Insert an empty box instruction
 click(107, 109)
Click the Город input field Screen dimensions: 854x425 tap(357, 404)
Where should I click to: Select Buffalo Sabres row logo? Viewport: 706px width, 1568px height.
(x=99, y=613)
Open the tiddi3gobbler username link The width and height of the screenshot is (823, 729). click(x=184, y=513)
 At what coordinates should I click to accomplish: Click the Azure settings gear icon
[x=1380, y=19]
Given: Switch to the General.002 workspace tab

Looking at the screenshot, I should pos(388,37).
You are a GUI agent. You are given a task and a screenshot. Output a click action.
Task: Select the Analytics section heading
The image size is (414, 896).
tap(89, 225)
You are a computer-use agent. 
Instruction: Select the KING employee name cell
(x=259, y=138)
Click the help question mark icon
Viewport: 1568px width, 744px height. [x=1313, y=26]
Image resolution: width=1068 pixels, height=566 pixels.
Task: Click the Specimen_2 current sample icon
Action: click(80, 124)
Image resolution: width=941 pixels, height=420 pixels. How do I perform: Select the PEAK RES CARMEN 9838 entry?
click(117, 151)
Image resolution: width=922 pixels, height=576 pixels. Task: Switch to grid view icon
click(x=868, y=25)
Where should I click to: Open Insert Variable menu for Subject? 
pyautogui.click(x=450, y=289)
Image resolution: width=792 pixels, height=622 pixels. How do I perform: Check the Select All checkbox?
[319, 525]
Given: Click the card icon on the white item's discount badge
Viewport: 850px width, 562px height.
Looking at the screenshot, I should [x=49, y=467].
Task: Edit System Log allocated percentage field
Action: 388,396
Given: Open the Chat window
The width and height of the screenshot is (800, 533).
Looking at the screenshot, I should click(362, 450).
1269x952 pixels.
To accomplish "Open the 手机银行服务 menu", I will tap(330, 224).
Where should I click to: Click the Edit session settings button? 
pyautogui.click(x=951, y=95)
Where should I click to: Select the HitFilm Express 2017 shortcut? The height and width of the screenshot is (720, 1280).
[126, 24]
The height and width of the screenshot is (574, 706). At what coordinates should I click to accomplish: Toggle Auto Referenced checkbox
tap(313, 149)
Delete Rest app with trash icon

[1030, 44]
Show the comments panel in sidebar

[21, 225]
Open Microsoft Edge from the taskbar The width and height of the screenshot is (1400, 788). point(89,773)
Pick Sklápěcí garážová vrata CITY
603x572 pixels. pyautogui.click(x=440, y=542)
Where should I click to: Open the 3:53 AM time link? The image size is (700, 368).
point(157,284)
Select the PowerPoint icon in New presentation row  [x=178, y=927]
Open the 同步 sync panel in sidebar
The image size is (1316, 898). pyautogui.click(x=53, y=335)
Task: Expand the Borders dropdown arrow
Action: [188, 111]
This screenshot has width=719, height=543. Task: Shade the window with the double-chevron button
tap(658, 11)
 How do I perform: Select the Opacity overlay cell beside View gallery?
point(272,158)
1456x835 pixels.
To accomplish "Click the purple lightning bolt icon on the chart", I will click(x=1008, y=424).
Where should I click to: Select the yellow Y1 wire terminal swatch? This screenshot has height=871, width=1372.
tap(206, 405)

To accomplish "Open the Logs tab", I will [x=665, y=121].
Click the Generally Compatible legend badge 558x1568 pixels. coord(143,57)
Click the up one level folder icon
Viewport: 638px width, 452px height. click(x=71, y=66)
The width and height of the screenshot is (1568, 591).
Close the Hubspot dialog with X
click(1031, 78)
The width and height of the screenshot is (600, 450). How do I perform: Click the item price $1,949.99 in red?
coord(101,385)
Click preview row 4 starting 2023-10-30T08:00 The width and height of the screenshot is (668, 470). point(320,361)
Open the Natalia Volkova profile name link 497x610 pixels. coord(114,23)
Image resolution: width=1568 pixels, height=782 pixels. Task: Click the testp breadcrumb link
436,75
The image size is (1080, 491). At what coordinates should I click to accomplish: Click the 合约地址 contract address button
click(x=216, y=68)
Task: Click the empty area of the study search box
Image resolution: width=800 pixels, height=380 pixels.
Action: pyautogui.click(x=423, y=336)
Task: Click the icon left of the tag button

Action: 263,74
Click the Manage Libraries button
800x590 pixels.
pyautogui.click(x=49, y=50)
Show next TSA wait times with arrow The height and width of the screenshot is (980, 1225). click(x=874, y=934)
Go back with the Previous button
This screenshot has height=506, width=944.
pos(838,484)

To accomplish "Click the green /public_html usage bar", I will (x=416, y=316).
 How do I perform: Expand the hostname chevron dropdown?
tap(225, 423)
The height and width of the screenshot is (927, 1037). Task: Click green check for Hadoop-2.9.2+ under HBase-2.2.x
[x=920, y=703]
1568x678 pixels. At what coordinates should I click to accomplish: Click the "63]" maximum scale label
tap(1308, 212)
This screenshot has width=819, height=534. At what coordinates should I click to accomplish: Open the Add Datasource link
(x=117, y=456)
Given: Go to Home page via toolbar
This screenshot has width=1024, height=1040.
□ □ □
- **What you will do**
No line before the one containing "Open the Natalia" should be copied; restate that line and all the rest through the end of the data above word for word.

- **Written reply**
Open the Natalia Volkova profile name link 497x610 pixels. coord(114,23)
Image resolution: width=1568 pixels, height=782 pixels. Task: Click the testp breadcrumb link
436,75
The image size is (1080, 491). At what coordinates should I click to accomplish: Click the 合约地址 contract address button
click(x=216, y=68)
Task: Click the empty area of the study search box
Image resolution: width=800 pixels, height=380 pixels.
Action: pyautogui.click(x=423, y=336)
Task: Click the icon left of the tag button

Action: 263,74
Click the Manage Libraries button
800x590 pixels.
pyautogui.click(x=49, y=50)
Show next TSA wait times with arrow The height and width of the screenshot is (980, 1225). click(x=874, y=934)
Go back with the Previous button
This screenshot has height=506, width=944.
pos(838,484)

To accomplish "Click the green /public_html usage bar", I will (x=416, y=316).
 How do I perform: Expand the hostname chevron dropdown?
tap(225, 423)
The height and width of the screenshot is (927, 1037). Task: Click green check for Hadoop-2.9.2+ under HBase-2.2.x
[x=920, y=703]
1568x678 pixels. At what coordinates should I click to accomplish: Click the "63]" maximum scale label
tap(1308, 212)
This screenshot has width=819, height=534. At what coordinates should I click to accomplish: Open the Add Datasource link
(x=117, y=456)
Given: Go to Home page via toolbar
This screenshot has width=1024, height=1040.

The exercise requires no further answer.